AbbVie also offers investors a healthy dividend yield at about 5%. Since its spin-off from Abbott Laboratories (NYSE:ABT) in 2013, ABBV has increased dividends every year — a tend that is likely to continue. During early 2019, I expect ABBV stock to trade between $85 – $95.
Gilead Sciences (GILD)
The second half of 2018 has been difficult for GILD investors. However, as per the discussion by my InvestorPlace colleague Josh Enomoto, I also believe the GILD stock price has been punished for too long and that its best days are yet to come.
Under the leadership of the incoming CEO Daniel O’Day, I expect the company pipeline to expand considerably. For example, in recent weeks the company entered into an agreement with Scholar Rock Holding Corporation (NASDAQ:SRRK) for holding the option to license three fibrosis-inhibiting candidates. GILD management is determined to find a blockbuster non-alcoholic steatohepatitis (NASH) drug for the treatment of fibrotic diseases. NASH is a chronic, inflammatory and fibrotic disease of the liver, which can lead to liver cirrhosis and even to cancer. About 10% of the U.S. adult population suffers from NASH.

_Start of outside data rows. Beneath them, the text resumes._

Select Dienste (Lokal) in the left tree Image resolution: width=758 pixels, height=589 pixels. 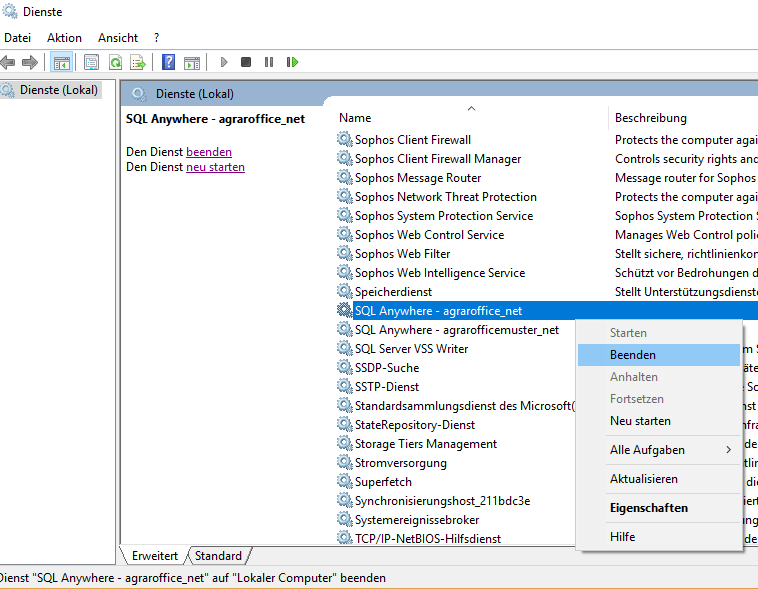(x=59, y=90)
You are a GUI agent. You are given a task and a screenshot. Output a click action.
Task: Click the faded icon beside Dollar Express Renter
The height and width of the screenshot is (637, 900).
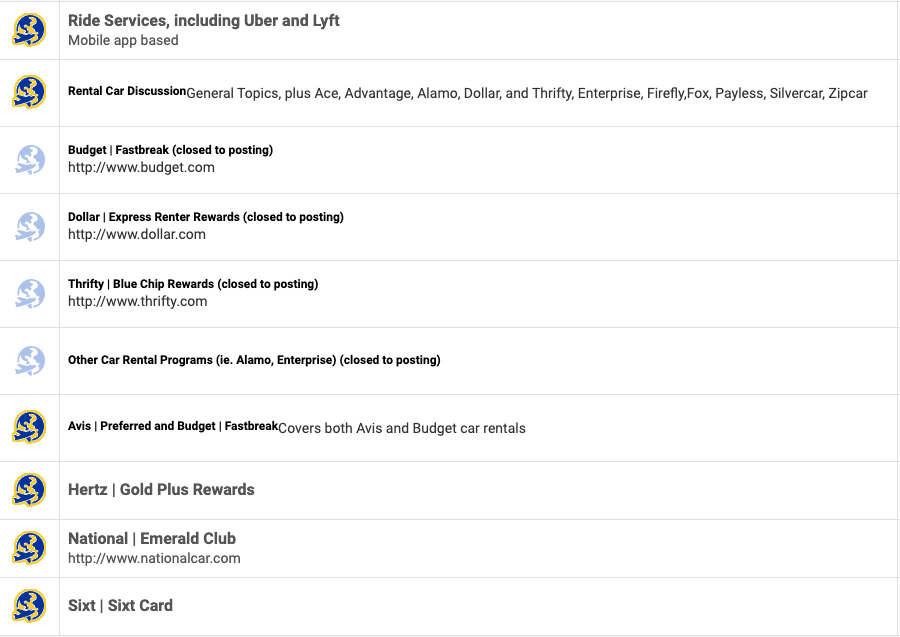coord(29,227)
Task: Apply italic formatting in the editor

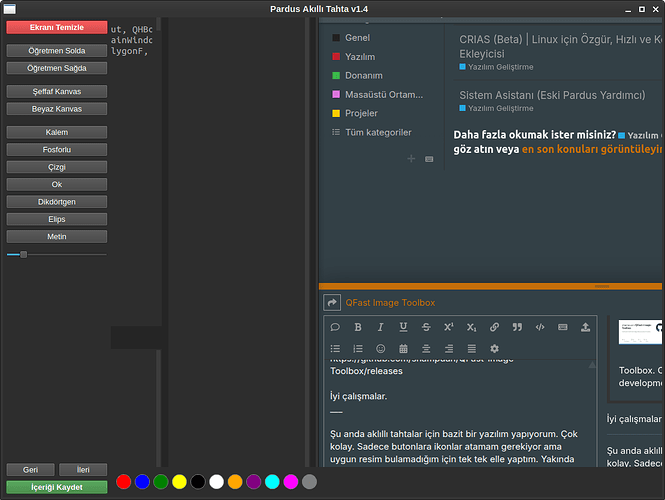Action: (x=380, y=327)
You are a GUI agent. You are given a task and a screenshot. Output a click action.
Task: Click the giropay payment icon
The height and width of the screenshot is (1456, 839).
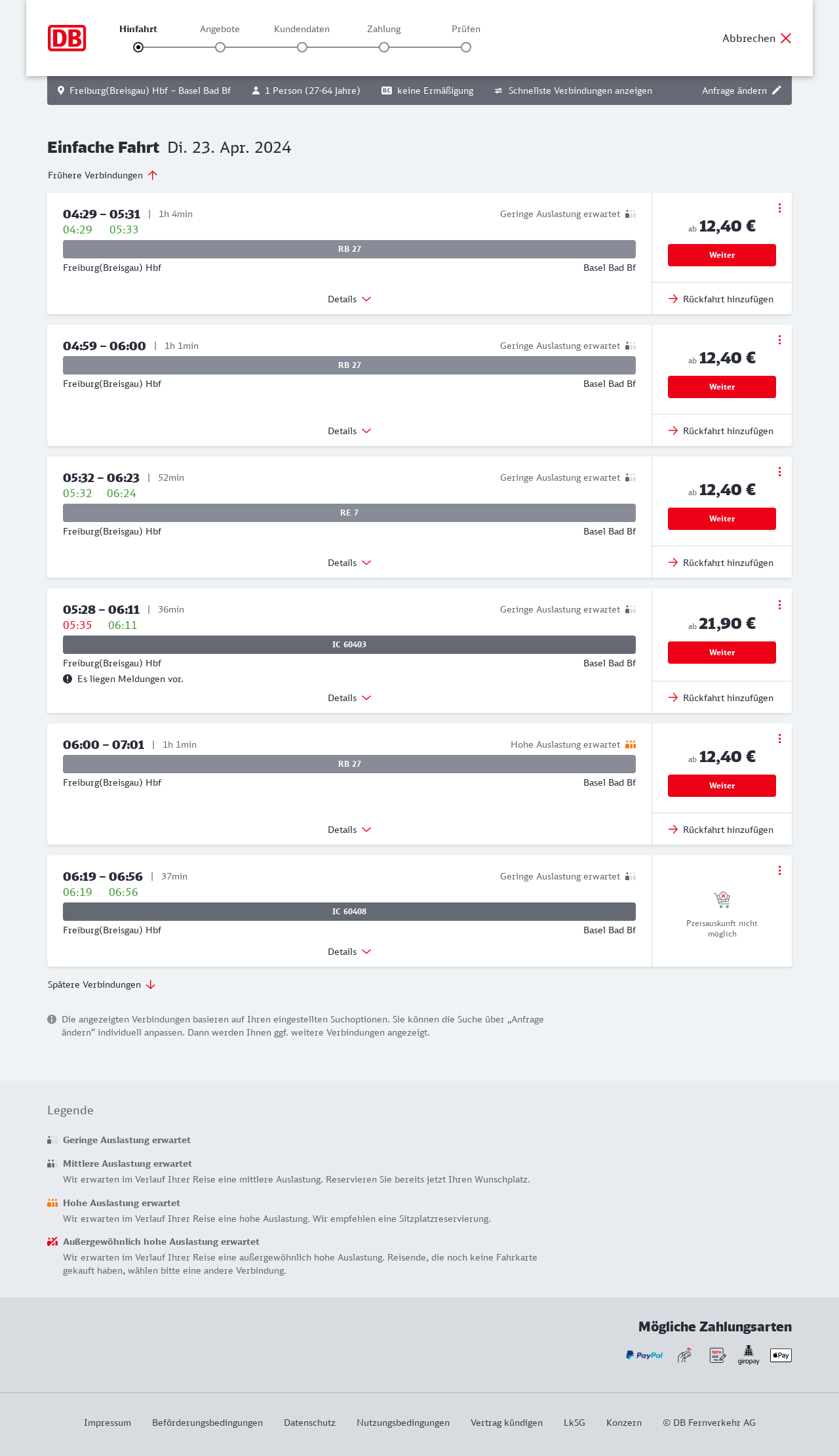[x=749, y=1355]
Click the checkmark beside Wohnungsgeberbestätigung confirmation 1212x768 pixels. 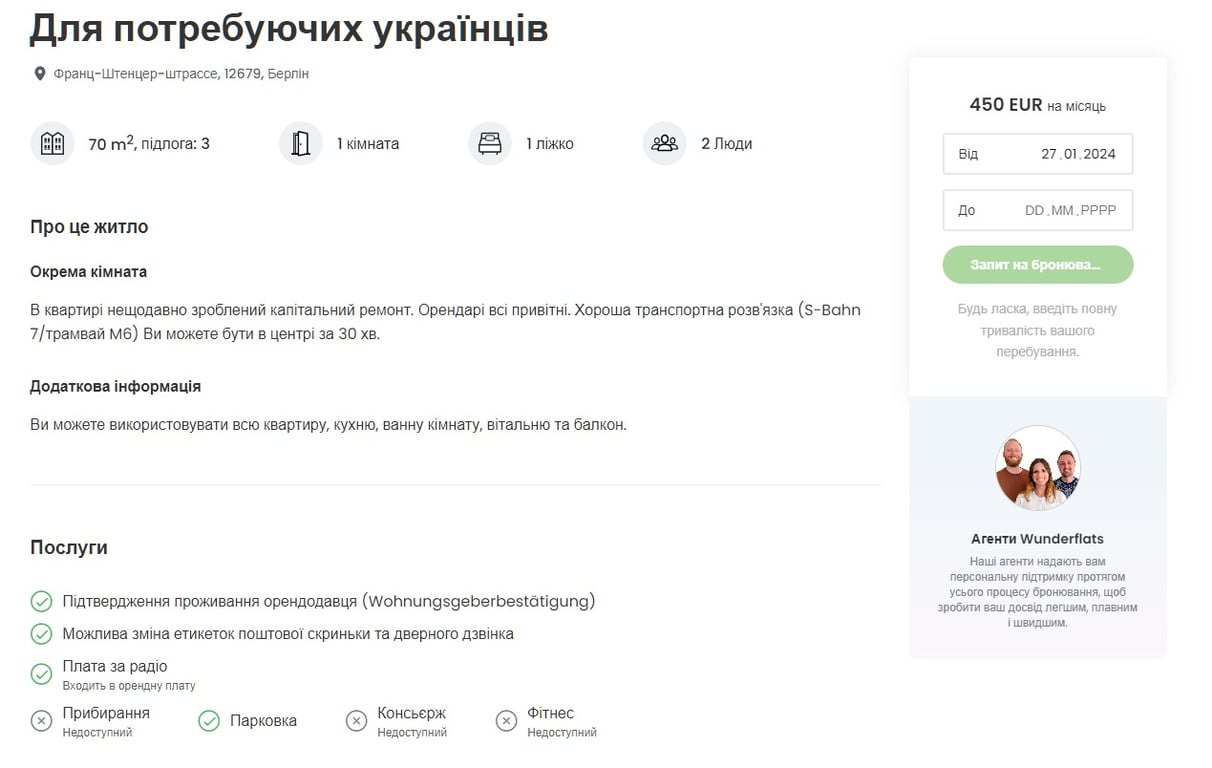[41, 601]
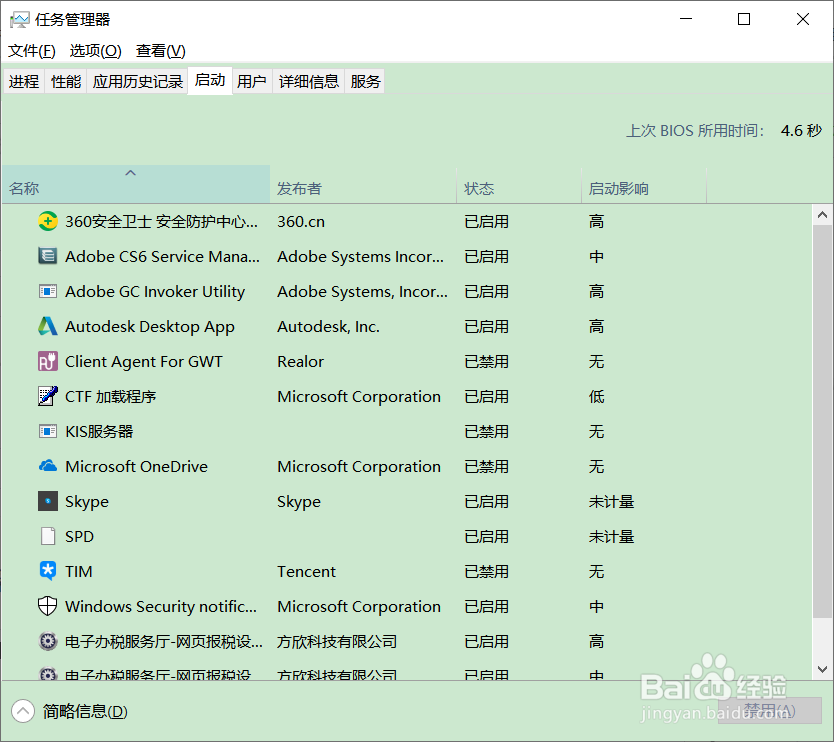Select the Client Agent For GWT icon
Image resolution: width=834 pixels, height=742 pixels.
click(x=47, y=361)
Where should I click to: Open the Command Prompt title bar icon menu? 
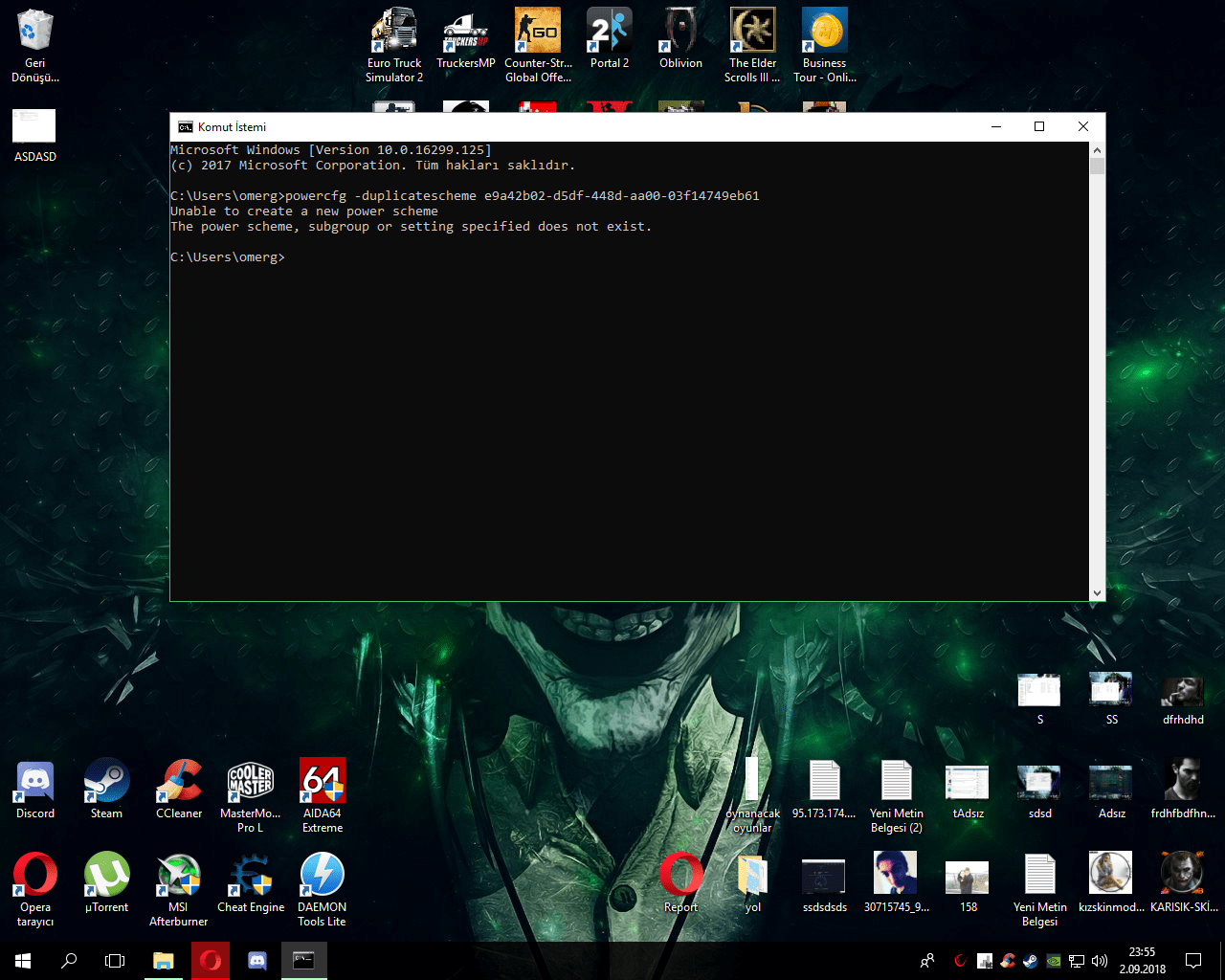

Therefore, GILD regards the treatment of NASH an extremely important area for the company. The deal with SRRK does not put Gilead Sciences into a lot of financial or R&D risk, yet gives it the option to develop and market a potential winner drug.
The healthcare stock is expected to report earnings on Feb. 5 after the close. Wall Street is looking for earnings-per-share to be $1.70 on revenues of $5.5 billion; its dividend yield stands at over 3.5%. If you are still worried about general market volatility and how the upcoming managerial guidance will be, you may want to wait to make an investment decision after GILD stock reports next month.
What Could Derail These Biopharma Stocks?
2019 started with the acquisition announcement of Celgene (NASDAQ:CELG) by Bristol-Myers Squibb (NYSE:BMY). I expect the sector to have more exciting news, both in terms of R & D, marketing of new drugs, and further M&A activity. As dividend and potential growth plays, GSK, ABBV and GILD stock deserve further due diligence from potential investors.
However, investment risk and return go together, and any of these stocks may suffer a setback in 2019, too. In addition to potential company-specific issues, one industry concern is that the U.S. government may increase its drug pricing regulations. Both President Trump and other politicians on both sides of the aisle have openly criticized healthcare companies for the ever growing prescription prices and the effect on Medicare budget.
Therefore, if the U.S. political discourse turns against the sector more, these stocks may experience further volatility. Nonetheless, at this point, I would be ready to invest in any of the three companies.
As of this writing, Tezcan Gecgil did not hold a position in any of the aforementioned securities.